[Data records]
-.-.-
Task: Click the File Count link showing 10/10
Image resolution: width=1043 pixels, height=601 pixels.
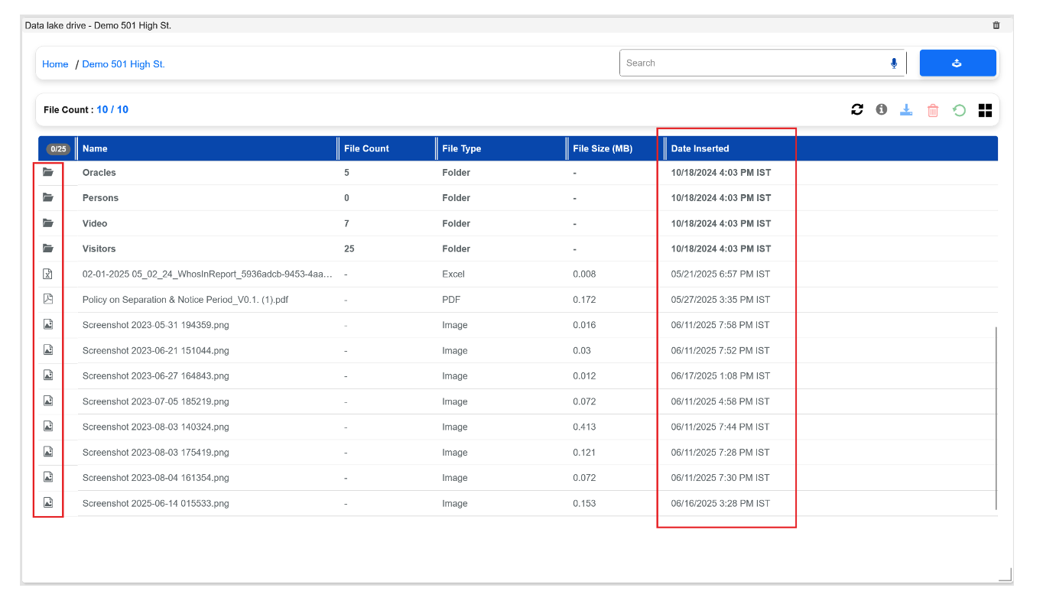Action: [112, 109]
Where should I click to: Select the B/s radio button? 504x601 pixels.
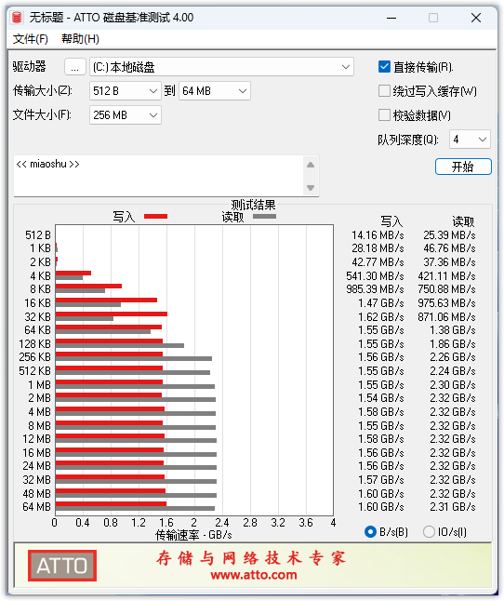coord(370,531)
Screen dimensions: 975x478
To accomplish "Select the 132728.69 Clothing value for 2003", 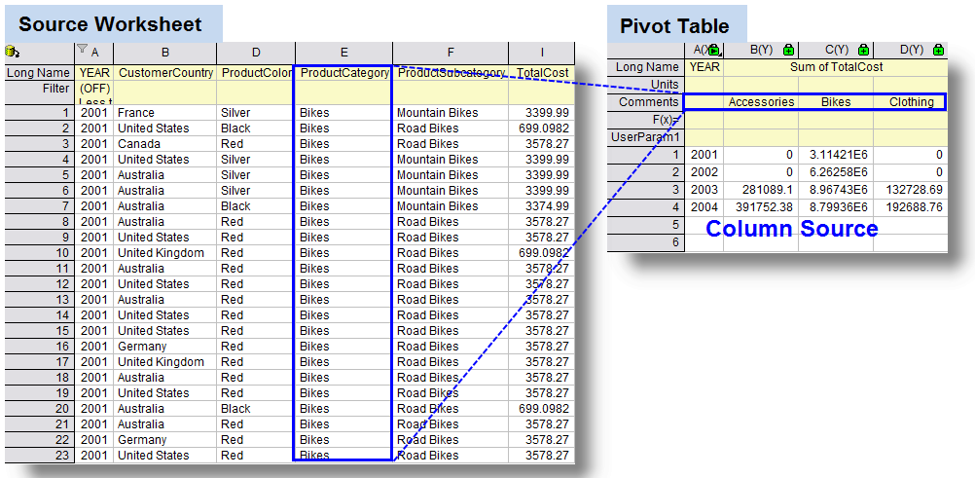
-.-.-
> AIM OF THE TASK: The lines to copy run from the line containing "Image resolution: width=1043" through the end of the data above; copy exactly those, minus the pictures.

> SOLUTION FOR THIS TASK:
Image resolution: width=1043 pixels, height=601 pixels.
Action: [112, 109]
Where should I click to: Select the B/s radio button? 504x601 pixels.
coord(370,531)
Screen dimensions: 975x478
To accomplish "Select the 132728.69 Clothing value for 2003", 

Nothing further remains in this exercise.